_TASK DIRECTIONS_
Wherever an image appears in the data, omit it and copy all the remaining text word for word.

_RECORDS FOR THIS TASK_
+++++
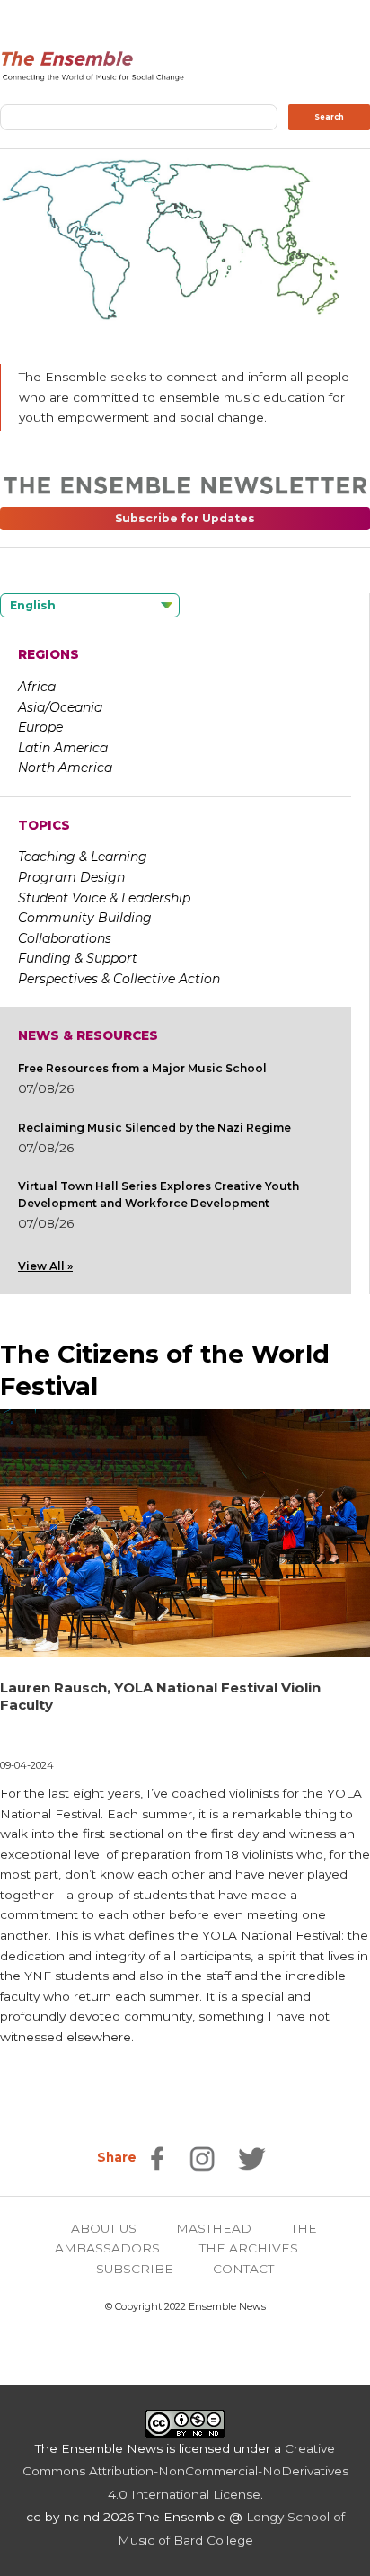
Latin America (63, 748)
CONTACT (243, 2268)
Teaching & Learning (82, 856)
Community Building (85, 918)
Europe (40, 727)
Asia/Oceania (60, 707)
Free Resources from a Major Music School (142, 1068)
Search (329, 116)
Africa (37, 687)
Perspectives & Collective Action (119, 979)
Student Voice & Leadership (104, 898)
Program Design (71, 877)
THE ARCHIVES (248, 2248)
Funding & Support (77, 958)
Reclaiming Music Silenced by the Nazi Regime (154, 1127)
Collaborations (64, 938)
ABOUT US (104, 2228)
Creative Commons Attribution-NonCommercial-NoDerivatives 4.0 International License (185, 2471)
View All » (45, 1266)
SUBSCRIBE (134, 2268)
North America (65, 767)
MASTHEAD (213, 2228)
+++++
_ANSWER AREA_
Latin America (63, 748)
CONTACT (243, 2268)
Teaching & Learning (82, 856)
Community Building (85, 918)
Europe (40, 727)
Asia/Oceania (60, 707)
Free Resources from a Major Music School (142, 1068)
Search (329, 116)
Africa (37, 687)
Perspectives & Collective Action (119, 979)
Student Voice & Leadership (104, 898)
Program Design (71, 877)
THE ARCHIVES (248, 2248)
Funding & Support (77, 958)
Reclaiming Music Silenced by the Nazi Regime (154, 1127)
Collaborations (64, 938)
ABOUT US (104, 2228)
Creative Commons Attribution-NonCommercial-NoDerivatives 4.0 International License (185, 2471)
View All » (45, 1266)
SUBSCRIBE (134, 2268)
North America (65, 767)
MASTHEAD (213, 2228)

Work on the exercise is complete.